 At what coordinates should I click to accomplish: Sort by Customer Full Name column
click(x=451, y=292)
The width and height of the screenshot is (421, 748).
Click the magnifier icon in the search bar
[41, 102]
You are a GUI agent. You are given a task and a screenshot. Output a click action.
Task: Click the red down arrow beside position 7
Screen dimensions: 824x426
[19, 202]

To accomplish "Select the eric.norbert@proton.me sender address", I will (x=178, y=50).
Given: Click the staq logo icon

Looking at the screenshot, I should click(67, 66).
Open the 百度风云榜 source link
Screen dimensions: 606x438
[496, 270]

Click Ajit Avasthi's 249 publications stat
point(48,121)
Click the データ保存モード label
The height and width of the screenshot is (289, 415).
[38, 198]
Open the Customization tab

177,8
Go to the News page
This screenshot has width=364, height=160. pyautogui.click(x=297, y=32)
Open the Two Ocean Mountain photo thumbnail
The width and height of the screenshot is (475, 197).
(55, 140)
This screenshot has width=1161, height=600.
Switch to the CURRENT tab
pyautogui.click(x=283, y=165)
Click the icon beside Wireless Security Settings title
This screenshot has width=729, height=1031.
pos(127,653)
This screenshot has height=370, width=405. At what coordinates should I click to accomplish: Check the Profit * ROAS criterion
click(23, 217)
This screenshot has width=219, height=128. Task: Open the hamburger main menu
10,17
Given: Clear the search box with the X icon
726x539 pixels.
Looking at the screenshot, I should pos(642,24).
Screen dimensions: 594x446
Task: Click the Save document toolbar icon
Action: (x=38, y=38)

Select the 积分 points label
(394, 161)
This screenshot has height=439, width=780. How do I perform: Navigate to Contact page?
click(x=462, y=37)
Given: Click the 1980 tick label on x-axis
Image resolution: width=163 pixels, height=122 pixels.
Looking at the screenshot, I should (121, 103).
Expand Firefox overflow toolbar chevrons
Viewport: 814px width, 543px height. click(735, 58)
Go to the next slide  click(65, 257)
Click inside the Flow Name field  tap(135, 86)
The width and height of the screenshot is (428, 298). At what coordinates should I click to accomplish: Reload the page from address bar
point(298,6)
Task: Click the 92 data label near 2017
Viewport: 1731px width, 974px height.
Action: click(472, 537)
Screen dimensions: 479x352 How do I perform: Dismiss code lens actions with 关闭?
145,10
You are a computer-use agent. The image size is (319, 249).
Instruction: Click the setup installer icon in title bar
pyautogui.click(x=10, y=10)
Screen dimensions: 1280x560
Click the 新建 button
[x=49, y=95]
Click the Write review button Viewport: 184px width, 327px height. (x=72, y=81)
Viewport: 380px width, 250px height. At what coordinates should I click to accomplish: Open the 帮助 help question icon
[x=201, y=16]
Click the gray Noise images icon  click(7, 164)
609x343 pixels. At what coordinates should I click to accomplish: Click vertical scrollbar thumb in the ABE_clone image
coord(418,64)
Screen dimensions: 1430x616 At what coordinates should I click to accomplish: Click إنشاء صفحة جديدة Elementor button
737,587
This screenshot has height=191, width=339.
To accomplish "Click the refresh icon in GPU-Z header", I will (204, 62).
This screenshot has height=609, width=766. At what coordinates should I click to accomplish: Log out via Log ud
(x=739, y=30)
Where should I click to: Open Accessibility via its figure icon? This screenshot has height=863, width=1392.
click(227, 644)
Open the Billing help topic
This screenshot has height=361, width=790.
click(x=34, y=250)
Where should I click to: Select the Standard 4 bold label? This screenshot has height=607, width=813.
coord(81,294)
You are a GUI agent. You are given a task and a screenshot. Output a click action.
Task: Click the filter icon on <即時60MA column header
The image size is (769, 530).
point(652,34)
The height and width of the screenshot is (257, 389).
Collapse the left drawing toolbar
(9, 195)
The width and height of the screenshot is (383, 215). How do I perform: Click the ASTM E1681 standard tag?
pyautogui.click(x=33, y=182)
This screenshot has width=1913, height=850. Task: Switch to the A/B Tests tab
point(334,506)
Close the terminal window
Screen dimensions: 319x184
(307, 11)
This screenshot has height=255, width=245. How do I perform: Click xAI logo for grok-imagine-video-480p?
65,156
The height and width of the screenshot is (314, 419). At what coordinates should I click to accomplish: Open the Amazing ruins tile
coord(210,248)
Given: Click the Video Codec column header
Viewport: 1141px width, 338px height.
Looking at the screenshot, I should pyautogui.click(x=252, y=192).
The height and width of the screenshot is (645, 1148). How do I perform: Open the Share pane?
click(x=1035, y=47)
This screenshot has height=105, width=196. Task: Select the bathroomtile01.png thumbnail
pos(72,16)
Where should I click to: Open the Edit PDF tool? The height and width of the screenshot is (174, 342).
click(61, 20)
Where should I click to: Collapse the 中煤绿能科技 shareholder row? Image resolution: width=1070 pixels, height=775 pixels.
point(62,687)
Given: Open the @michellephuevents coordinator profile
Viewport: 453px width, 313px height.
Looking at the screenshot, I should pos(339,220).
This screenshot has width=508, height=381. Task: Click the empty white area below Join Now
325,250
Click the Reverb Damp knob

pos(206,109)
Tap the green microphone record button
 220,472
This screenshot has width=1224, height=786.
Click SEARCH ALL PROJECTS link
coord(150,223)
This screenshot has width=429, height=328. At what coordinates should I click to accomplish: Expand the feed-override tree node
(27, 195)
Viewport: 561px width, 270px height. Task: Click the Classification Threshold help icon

#### [Exercise directions]
In full and word for word, restate the data.

#### [Written answer]
 At what coordinates should I click to accomplish: Sort by Customer Full Name column
click(x=451, y=292)
The width and height of the screenshot is (421, 748).
Click the magnifier icon in the search bar
[41, 102]
You are a GUI agent. You are given a task and a screenshot. Output a click action.
Task: Click the red down arrow beside position 7
Screen dimensions: 824x426
[19, 202]

To accomplish "Select the eric.norbert@proton.me sender address", I will (x=178, y=50).
Given: Click the staq logo icon

Looking at the screenshot, I should click(67, 66).
Open the 百度风云榜 source link
Screen dimensions: 606x438
[496, 270]

Click Ajit Avasthi's 249 publications stat
point(48,121)
Click the データ保存モード label
The height and width of the screenshot is (289, 415).
[38, 198]
Open the Customization tab

177,8
Go to the News page
This screenshot has width=364, height=160. pyautogui.click(x=297, y=32)
Open the Two Ocean Mountain photo thumbnail
The width and height of the screenshot is (475, 197).
(55, 140)
This screenshot has width=1161, height=600.
Switch to the CURRENT tab
pyautogui.click(x=283, y=165)
Click the icon beside Wireless Security Settings title
This screenshot has width=729, height=1031.
pos(127,653)
This screenshot has height=370, width=405. At what coordinates should I click to accomplish: Check the Profit * ROAS criterion
click(23, 217)
This screenshot has width=219, height=128. Task: Open the hamburger main menu
10,17
Given: Clear the search box with the X icon
726x539 pixels.
Looking at the screenshot, I should pos(642,24).
Screen dimensions: 594x446
Task: Click the Save document toolbar icon
Action: (x=38, y=38)

Select the 积分 points label
(394, 161)
This screenshot has height=439, width=780. How do I perform: Navigate to Contact page?
click(x=462, y=37)
Given: Click the 1980 tick label on x-axis
Image resolution: width=163 pixels, height=122 pixels.
Looking at the screenshot, I should (121, 103).
Expand Firefox overflow toolbar chevrons
Viewport: 814px width, 543px height. click(735, 58)
Go to the next slide  click(65, 257)
Click inside the Flow Name field  tap(135, 86)
The width and height of the screenshot is (428, 298). At what coordinates should I click to accomplish: Reload the page from address bar
point(298,6)
Task: Click the 92 data label near 2017
Viewport: 1731px width, 974px height.
Action: click(472, 537)
Screen dimensions: 479x352 How do I perform: Dismiss code lens actions with 关闭?
145,10
You are a computer-use agent. The image size is (319, 249).
Instruction: Click the setup installer icon in title bar
pyautogui.click(x=10, y=10)
Screen dimensions: 1280x560
Click the 新建 button
[x=49, y=95]
Click the Write review button Viewport: 184px width, 327px height. (x=72, y=81)
Viewport: 380px width, 250px height. At what coordinates should I click to accomplish: Open the 帮助 help question icon
[x=201, y=16]
Click the gray Noise images icon  click(7, 164)
609x343 pixels. At what coordinates should I click to accomplish: Click vertical scrollbar thumb in the ABE_clone image
coord(418,64)
Screen dimensions: 1430x616 At what coordinates should I click to accomplish: Click إنشاء صفحة جديدة Elementor button
737,587
This screenshot has height=191, width=339.
To accomplish "Click the refresh icon in GPU-Z header", I will (204, 62).
This screenshot has height=609, width=766. At what coordinates should I click to accomplish: Log out via Log ud
(x=739, y=30)
Where should I click to: Open Accessibility via its figure icon? This screenshot has height=863, width=1392.
click(227, 644)
Open the Billing help topic
This screenshot has height=361, width=790.
click(x=34, y=250)
Where should I click to: Select the Standard 4 bold label? This screenshot has height=607, width=813.
coord(81,294)
You are a GUI agent. You are given a task and a screenshot. Output a click action.
Task: Click the filter icon on <即時60MA column header
The image size is (769, 530).
point(652,34)
The height and width of the screenshot is (257, 389).
Collapse the left drawing toolbar
(9, 195)
The width and height of the screenshot is (383, 215). How do I perform: Click the ASTM E1681 standard tag?
pyautogui.click(x=33, y=182)
This screenshot has width=1913, height=850. Task: Switch to the A/B Tests tab
point(334,506)
Close the terminal window
Screen dimensions: 319x184
(307, 11)
This screenshot has height=255, width=245. How do I perform: Click xAI logo for grok-imagine-video-480p?
65,156
The height and width of the screenshot is (314, 419). At what coordinates should I click to accomplish: Open the Amazing ruins tile
coord(210,248)
Given: Click the Video Codec column header
Viewport: 1141px width, 338px height.
Looking at the screenshot, I should pyautogui.click(x=252, y=192).
The height and width of the screenshot is (645, 1148). How do I perform: Open the Share pane?
click(x=1035, y=47)
This screenshot has height=105, width=196. Task: Select the bathroomtile01.png thumbnail
pos(72,16)
Where should I click to: Open the Edit PDF tool? The height and width of the screenshot is (174, 342).
click(61, 20)
Where should I click to: Collapse the 中煤绿能科技 shareholder row? Image resolution: width=1070 pixels, height=775 pixels.
point(62,687)
Given: Open the @michellephuevents coordinator profile
Viewport: 453px width, 313px height.
Looking at the screenshot, I should pos(339,220).
This screenshot has width=508, height=381. Task: Click the empty white area below Join Now
325,250
Click the Reverb Damp knob

pos(206,109)
Tap the green microphone record button
 220,472
This screenshot has width=1224, height=786.
Click SEARCH ALL PROJECTS link
coord(150,223)
This screenshot has width=429, height=328. At what coordinates should I click to accomplish: Expand the feed-override tree node
(27, 195)
Viewport: 561px width, 270px height. Task: Click the Classification Threshold help icon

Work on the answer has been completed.